• **What is required**
Pick the lines holding the string "computer" out of the records and copy them.
··· Data for processing
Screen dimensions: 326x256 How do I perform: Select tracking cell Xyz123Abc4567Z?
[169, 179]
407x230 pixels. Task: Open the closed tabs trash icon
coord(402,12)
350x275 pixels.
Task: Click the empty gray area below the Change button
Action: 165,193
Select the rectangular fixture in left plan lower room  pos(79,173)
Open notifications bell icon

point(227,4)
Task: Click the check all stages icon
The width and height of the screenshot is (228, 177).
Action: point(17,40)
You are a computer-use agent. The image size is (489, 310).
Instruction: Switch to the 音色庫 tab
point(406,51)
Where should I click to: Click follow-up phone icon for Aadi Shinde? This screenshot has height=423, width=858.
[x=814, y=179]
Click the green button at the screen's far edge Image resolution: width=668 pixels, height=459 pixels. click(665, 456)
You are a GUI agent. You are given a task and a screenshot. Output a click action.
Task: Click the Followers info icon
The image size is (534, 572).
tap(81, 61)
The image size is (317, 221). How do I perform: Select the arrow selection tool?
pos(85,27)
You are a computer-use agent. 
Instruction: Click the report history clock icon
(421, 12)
······
··· Data for processing
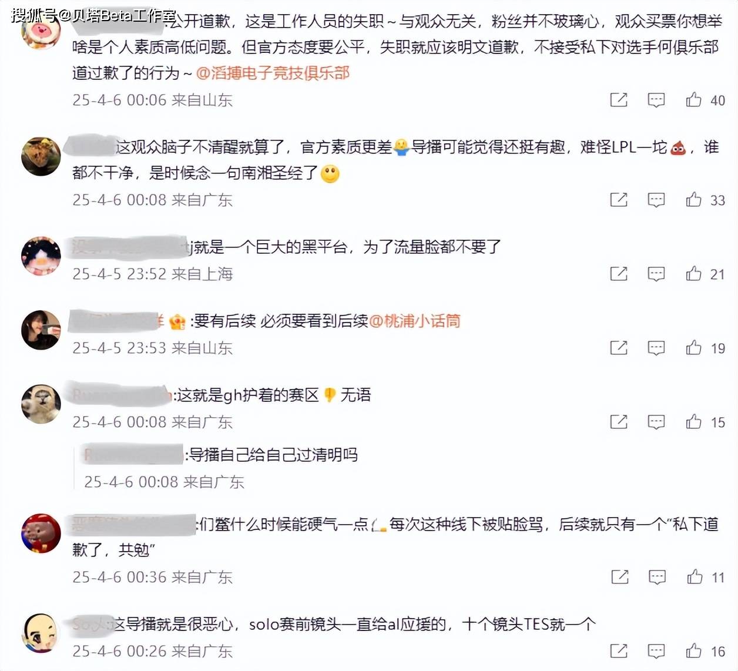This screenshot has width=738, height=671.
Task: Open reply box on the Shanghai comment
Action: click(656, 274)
······
• **Result below**
You are a computer-use agent. The image size is (489, 310).
You are a computer-use agent. 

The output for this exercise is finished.